Energetyka tradycyjna
  Energ. niekonwencjonalna
  Informatyka w energetyce
  Kraj w skrócie
   Świat w skrócie
REDAKCJA     PRENUMERATA     REKLAMA     WSPÓŁPRACA     ARCHIWUM

    SZUKAJ
   
    w powyższe pole
    wpisz szukane słowo


 Aktualności

 

Informacje Numery Numer 08-09/2005

Przedwyborczy pasztet.

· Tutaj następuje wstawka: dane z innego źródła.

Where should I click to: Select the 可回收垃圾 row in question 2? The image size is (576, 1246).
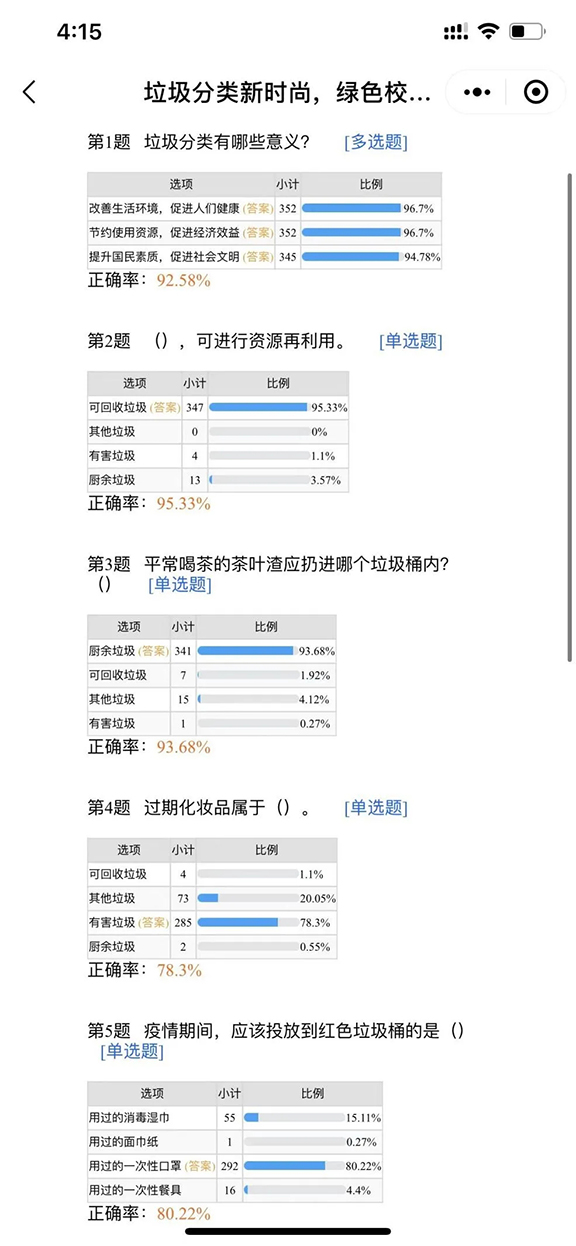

Minister nie skorzystał... z prawa łaski


Można by zacząć tak jak w typowym nekrologu: 11 sierpnia 2005 r. po długich i ciężkich cierpieniach minister Skarbu Państwa Jacek Socha w przedostatnim miesiącu swojego urzędowania podpisał po 8 miesiącach od parafowania umowę sprzedaży 85% z trzech milionów akcji (o wartości nominalnej 50 zł każda) Zespołu Elektrociepłowni w Łodzi SA.

Wyłoniony w drodze publicznego zaproszenia do rokowań inwestor branżowy Dalkia Polska SA, która ubiegła w tym wyścigu szwedzki koncern Vatenfall, właściciela Elektrociepłowni Warszawskich i Górnośląskiego Zakładu Energetycznego, zapłaciła za kontrolę nad posiadającym kapitały własne liczące 816,5 mln zł i przychody ze sprzedaży na poziomie 702,3 mln zł netto przedsiębiorstwem 900 mln 22 tys. 50 zł, choć rząd pierwotnie chciał osiągnąć co najmniej 1 mld zł. Na osłodę pozostało to, że nowy właściciel zadeklarował, iż w ciągu najbliższych czterech lat wdroży program inwestycyjny w rzeczowe aktywa trwałe w kwocie nie mniejszej niż 272,1 mln zł.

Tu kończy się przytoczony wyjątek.